■ **WHAT YOU ARE ASKED TO DO**:
Each line starting at the one that contains "Given: Display source code view of file" and ending at the one that contains "Open Images filter" must be returned exactly, and the rest of the listing is left out.

_ _ _ _

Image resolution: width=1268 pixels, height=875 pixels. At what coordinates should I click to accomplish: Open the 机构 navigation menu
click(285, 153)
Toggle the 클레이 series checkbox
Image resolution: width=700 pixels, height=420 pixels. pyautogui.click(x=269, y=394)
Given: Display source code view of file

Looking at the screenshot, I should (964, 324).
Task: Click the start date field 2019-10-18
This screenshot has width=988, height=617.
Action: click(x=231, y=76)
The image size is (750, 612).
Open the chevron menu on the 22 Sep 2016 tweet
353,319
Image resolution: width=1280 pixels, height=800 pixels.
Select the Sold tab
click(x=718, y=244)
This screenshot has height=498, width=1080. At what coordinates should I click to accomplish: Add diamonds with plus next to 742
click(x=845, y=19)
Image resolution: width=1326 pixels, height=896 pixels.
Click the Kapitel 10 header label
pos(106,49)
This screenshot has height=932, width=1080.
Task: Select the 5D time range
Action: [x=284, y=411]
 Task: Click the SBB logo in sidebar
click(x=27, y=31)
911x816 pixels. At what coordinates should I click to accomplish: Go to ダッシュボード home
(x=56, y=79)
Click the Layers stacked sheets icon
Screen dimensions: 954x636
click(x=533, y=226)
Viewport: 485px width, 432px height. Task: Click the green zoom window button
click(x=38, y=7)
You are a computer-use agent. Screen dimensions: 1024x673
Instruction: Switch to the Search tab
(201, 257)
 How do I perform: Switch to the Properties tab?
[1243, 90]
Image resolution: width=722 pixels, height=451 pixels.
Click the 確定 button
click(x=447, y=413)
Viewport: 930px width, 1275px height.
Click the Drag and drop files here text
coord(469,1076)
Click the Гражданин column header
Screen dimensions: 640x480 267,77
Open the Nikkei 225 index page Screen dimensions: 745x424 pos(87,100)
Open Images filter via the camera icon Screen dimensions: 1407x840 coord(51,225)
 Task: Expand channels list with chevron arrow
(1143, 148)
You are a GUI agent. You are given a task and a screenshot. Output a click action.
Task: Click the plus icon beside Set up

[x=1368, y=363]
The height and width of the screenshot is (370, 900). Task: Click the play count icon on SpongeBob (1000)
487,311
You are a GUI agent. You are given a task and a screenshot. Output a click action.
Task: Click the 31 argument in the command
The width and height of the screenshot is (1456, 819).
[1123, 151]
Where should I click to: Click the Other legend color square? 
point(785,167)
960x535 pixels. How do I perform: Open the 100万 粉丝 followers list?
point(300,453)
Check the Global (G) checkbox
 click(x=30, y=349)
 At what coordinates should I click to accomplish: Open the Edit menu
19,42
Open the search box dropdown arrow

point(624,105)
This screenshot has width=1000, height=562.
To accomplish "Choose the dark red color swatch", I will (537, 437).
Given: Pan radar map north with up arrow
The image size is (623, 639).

_ _ _ _

■ **WRITTEN RESPONSE**:
Given: Display source code view of file

Looking at the screenshot, I should (964, 324).
Task: Click the start date field 2019-10-18
This screenshot has width=988, height=617.
Action: click(x=231, y=76)
The image size is (750, 612).
Open the chevron menu on the 22 Sep 2016 tweet
353,319
Image resolution: width=1280 pixels, height=800 pixels.
Select the Sold tab
click(x=718, y=244)
This screenshot has height=498, width=1080. At what coordinates should I click to accomplish: Add diamonds with plus next to 742
click(x=845, y=19)
Image resolution: width=1326 pixels, height=896 pixels.
Click the Kapitel 10 header label
pos(106,49)
This screenshot has height=932, width=1080.
Task: Select the 5D time range
Action: [x=284, y=411]
 Task: Click the SBB logo in sidebar
click(x=27, y=31)
911x816 pixels. At what coordinates should I click to accomplish: Go to ダッシュボード home
(x=56, y=79)
Click the Layers stacked sheets icon
Screen dimensions: 954x636
click(x=533, y=226)
Viewport: 485px width, 432px height. Task: Click the green zoom window button
click(x=38, y=7)
You are a computer-use agent. Screen dimensions: 1024x673
Instruction: Switch to the Search tab
(201, 257)
 How do I perform: Switch to the Properties tab?
[1243, 90]
Image resolution: width=722 pixels, height=451 pixels.
Click the 確定 button
click(x=447, y=413)
Viewport: 930px width, 1275px height.
Click the Drag and drop files here text
coord(469,1076)
Click the Гражданин column header
Screen dimensions: 640x480 267,77
Open the Nikkei 225 index page Screen dimensions: 745x424 pos(87,100)
Open Images filter via the camera icon Screen dimensions: 1407x840 coord(51,225)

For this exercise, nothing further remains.